Widelson Baillargeault ne sait plus à quel saint se vouer. Et il n'arrive pas à comprendre pourquoi la Croix-Rouge, Action contre la faim et la Direction de l'eau potable du gouvernement haïtien s'acharnent tous à livrer de l'eau dans son quartier tandis que, pour la nourriture, c'est la disette.

Qui fait quoi ? Où appeler ? Quand donc un camion de distribution alimentaire passera-t-il dans tel quartier ? Personne ne le sait. Des gens vont jusqu'à se rendre à pied aux entrepôts de la SONAPI, le parc industriel de Port-au-Prince, où sont garés des camions de la Croix-Rouge dominicaine, dans l'espoir d'obtenir quelques sachets d'eau. Ils sont refoulés à l'entrée.

Pourtant, les organisations humanitaires annoncent chaque jour le nombre de tonnes de vivres distribués aux rescapés. Pourquoi donc cette aide n'arrive-t-elle pas dans tous les quartiers ? Pourquoi ce sentiment d'abandon ?

«Problèmes de coordination», répondent les habitants de la ville quand on leur pose la question. «Chaque ONG fait les choses à sa façon», soupire Widelson Baillargeault.

Le président du conseil international de Médecins sans frontières, Christophe Fournier, a un exemple concret pour illustrer ce problème : «Nous avons demandé à l'ONU de nous donner un plan expliquant qui fait quoi, dans le domaine médical. Nous l'attendons toujours.»
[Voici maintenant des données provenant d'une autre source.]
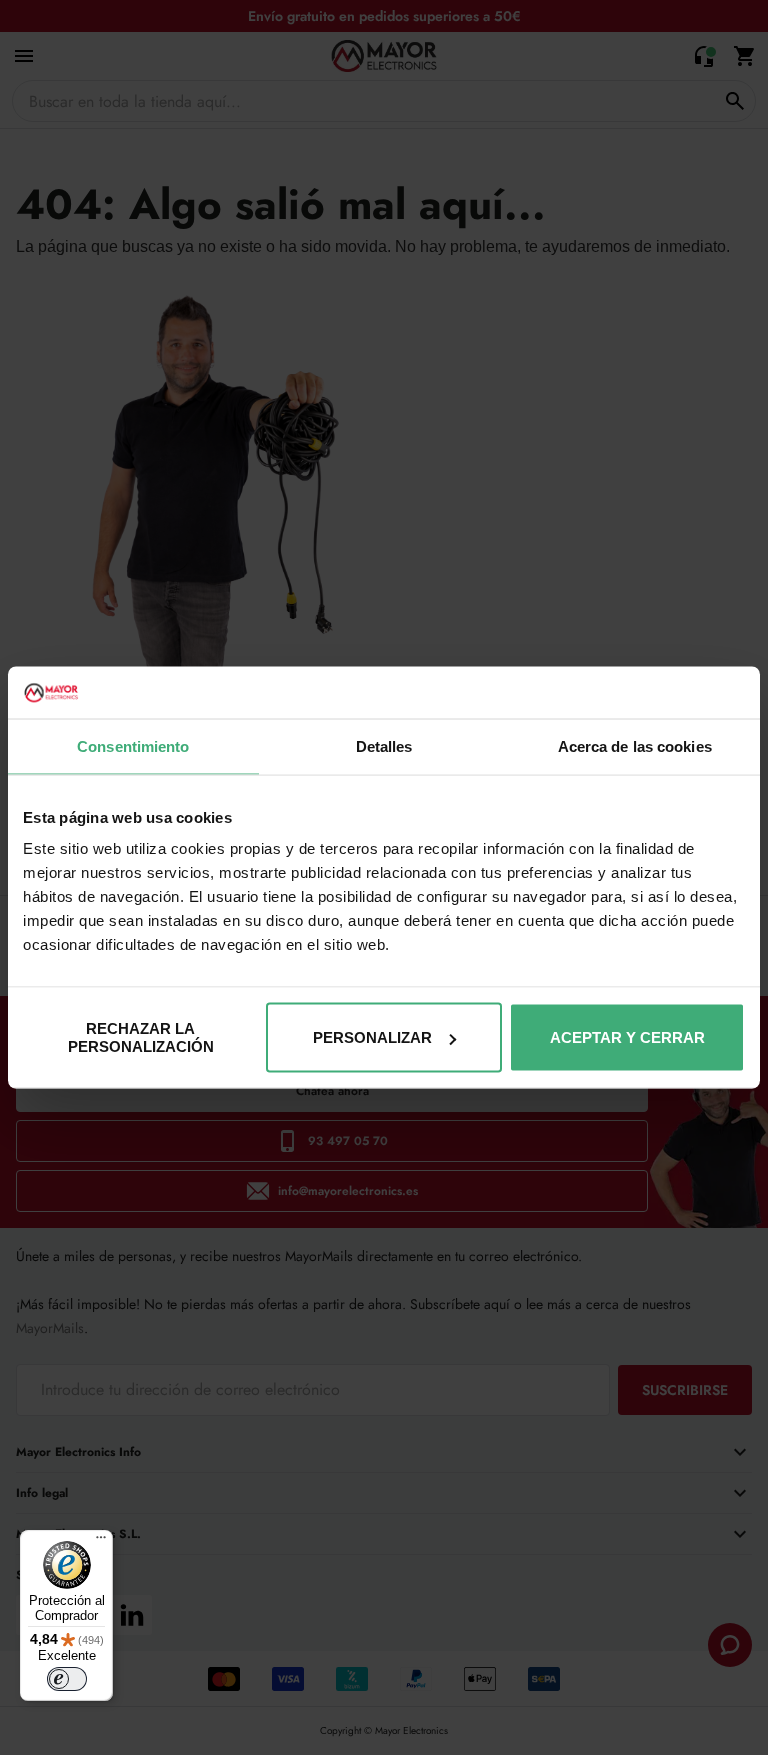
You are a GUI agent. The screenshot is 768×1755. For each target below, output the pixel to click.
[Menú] (101, 1542)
Pourtant, l'aide médicale est encore ce qui fonctionne le mieux depuis le séisme, note Jean Eddy Charleus, directeur de Radio Metrostar, une des stations de la capitale. Il se demande si une partie des cargaisons alimentaires ne se volatilise pas au passage. «Personnellement, j'ai vu deux camions disparaître dans des entrées de maisons privées qui n'étaient pas des centres de distribution», accuse-t-il.

La ministre de la Culture, Marie Laurence Lassègue, qui agit à titre de porte-parole du gouvernement haïtien, pense plutôt que les gens se plaignent de n'avoir aucun soutien même quand ils viennent de recevoir des rations alimentaires.

«J'ai suggéré un jour à des journalistes d'interroger des gens juste après qu'ils avaient reçu de la nourriture. Ils ont tous dit n'avoir rien obtenu. Mais je les comprends. Les gens ont peur de n'avoir pas d'autre livraison s'ils disent la vérité.»

Mais l'explication du chaos humanitaire tient aussi à l'ampleur de cette catastrophe qui a fait 600 000 sans abri seulement dans la capitale, une ville de 1,3 million d'habitants !

Interviewé vendredi dernier par Radio Caraïbes, l'ambassadeur français Didier Le Bret a assuré que son pays livrerait, dans les 48 heures, 600 tentes aux sans-abri du Champ-de-Mars - l'un des plus grands «camps temporaires» de la capitale, où 10 000 rescapés vivent dans des conditions insalubres.

Soixante-douze heures plus tard, la majeure partie de ces tentes attendait toujours d'être déchargées au port. À peine quelques-unes avaient été montées au Champ-de-Mars. Et même quand les 600 tentes arriveront dans ce parc du coeur de la capitale, elles ne seront encore qu'une microscopique goutte d'eau dans un océan d'urgences.